I was looking at the JetSurvey project (Android Jetpack Compose sample project) and noticed that they created a class to wrap the LiveData value in their ViewModel class. Here is the class I'm talking about:
/**
* Used as a wrapper for data that is exposed via a LiveData that represents an event.
*/
data class Event<out T>(private val content: T) {
var hasBeenHandled = false
private set // Allow external read but not write
/**
* Returns the content and prevents its use again.
*/
fun getContentIfNotHandled(): T? {
return if (hasBeenHandled) {
null
} else {
hasBeenHandled = true
content
}
}
/**
* Returns the content, even if it's already been handled.
*/
fun peekContent(): T = content
}
In the ViewModel, this is used like so:
private val _navigateTo = MutableLiveData<Event<Screen>>()

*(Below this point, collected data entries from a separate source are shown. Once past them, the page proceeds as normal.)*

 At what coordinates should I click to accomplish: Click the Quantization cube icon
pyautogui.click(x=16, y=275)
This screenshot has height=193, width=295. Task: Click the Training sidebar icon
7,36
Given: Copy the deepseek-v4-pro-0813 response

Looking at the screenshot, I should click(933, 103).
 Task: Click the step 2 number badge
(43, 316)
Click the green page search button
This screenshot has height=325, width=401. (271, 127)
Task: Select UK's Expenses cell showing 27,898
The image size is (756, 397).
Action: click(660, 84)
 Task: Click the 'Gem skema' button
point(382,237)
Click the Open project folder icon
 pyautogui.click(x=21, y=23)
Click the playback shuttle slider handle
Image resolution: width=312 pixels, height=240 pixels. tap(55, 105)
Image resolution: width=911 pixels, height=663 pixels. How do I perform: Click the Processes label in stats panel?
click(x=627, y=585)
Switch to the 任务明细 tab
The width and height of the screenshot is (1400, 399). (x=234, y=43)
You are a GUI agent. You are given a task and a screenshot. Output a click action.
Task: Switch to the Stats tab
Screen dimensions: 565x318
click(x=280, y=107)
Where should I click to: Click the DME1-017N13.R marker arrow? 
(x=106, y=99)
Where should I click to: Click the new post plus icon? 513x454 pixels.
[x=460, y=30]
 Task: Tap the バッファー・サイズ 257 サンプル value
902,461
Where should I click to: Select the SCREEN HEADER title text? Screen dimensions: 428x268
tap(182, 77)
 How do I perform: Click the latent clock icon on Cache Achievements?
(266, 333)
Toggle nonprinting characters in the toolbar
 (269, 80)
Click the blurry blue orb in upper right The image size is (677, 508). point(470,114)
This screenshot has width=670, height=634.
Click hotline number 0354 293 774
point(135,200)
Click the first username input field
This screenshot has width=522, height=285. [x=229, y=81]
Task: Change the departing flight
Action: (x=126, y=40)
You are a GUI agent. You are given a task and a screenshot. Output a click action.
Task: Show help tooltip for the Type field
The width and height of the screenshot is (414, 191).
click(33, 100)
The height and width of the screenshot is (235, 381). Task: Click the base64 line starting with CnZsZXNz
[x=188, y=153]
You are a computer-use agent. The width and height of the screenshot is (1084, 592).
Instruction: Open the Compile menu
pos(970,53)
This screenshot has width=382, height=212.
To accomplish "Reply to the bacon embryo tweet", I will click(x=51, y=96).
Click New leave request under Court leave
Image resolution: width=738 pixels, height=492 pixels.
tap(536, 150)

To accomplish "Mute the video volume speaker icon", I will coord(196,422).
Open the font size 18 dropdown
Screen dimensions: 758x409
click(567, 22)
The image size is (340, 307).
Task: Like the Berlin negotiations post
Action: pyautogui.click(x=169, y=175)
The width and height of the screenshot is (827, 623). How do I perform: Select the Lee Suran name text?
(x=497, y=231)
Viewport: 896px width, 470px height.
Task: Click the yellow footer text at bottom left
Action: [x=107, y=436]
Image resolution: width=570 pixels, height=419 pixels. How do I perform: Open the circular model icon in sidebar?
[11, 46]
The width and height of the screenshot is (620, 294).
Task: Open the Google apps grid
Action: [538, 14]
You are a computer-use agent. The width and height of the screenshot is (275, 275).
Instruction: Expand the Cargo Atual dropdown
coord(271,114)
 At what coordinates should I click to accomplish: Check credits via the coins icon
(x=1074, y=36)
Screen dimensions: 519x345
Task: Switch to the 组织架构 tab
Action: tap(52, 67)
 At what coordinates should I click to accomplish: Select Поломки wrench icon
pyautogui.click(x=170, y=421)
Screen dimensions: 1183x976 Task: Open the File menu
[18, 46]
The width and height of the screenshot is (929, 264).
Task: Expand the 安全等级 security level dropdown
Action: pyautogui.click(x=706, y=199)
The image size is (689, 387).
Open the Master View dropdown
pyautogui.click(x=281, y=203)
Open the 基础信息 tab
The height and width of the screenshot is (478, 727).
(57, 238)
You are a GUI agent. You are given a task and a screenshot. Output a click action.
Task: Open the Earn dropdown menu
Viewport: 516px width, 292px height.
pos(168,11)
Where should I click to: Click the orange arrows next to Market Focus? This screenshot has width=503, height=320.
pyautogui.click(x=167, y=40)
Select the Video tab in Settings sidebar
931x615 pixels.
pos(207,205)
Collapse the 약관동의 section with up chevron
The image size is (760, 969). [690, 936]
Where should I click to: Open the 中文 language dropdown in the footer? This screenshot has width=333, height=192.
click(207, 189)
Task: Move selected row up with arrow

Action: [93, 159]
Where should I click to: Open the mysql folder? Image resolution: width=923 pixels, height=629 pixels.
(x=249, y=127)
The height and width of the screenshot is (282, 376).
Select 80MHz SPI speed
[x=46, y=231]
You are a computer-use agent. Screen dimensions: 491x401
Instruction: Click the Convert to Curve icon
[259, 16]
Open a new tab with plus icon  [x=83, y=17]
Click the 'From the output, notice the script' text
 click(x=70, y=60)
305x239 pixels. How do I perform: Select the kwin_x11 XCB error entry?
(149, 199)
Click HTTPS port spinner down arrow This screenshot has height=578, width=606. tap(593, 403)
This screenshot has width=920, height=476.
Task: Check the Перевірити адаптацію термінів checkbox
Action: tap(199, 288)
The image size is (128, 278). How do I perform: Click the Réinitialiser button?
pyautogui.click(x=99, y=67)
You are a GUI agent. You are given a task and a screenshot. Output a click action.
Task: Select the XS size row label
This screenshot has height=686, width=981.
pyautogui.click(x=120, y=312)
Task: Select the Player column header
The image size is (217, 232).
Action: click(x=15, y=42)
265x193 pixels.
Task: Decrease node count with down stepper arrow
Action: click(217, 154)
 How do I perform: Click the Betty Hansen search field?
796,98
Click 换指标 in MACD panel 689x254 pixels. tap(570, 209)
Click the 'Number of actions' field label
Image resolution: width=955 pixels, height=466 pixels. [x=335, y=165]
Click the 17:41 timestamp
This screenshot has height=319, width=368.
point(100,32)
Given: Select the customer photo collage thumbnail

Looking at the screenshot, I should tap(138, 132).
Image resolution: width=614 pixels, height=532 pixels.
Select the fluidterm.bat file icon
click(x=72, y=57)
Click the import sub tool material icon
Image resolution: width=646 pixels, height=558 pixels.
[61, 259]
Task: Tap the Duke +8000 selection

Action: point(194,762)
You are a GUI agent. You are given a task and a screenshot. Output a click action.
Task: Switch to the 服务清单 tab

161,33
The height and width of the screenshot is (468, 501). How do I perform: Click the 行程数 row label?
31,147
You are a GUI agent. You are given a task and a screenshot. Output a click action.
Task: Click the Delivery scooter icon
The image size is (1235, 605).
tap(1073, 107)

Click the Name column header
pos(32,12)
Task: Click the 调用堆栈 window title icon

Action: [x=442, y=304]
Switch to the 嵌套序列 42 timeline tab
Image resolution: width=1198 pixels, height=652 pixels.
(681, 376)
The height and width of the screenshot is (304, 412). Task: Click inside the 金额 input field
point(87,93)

val navigateTo: LiveData<Event<Screen>> = _navigateTo
fun signInAsGuest() {
_navigateTo.value = Event(Survey)
}
It seems the point of the Event class is to avoid the navigation from happening multiple times. However, I don't understand how that would happen in the first place, because the navigation would only get triggered once the LiveData value is updated. And every time the value is updated, a new Event object is created, so it would run again.
So in the Fragment, is there a chance that the code inside viewModel.navigateTo.observe(viewLifecycleOwner)
can run multiple times without the value having been updated? If so, in what cases would that happen?
If my understanding of the role of the Event wrapper is incorrect, for what purpose is it being implemented? Is it necessary at all?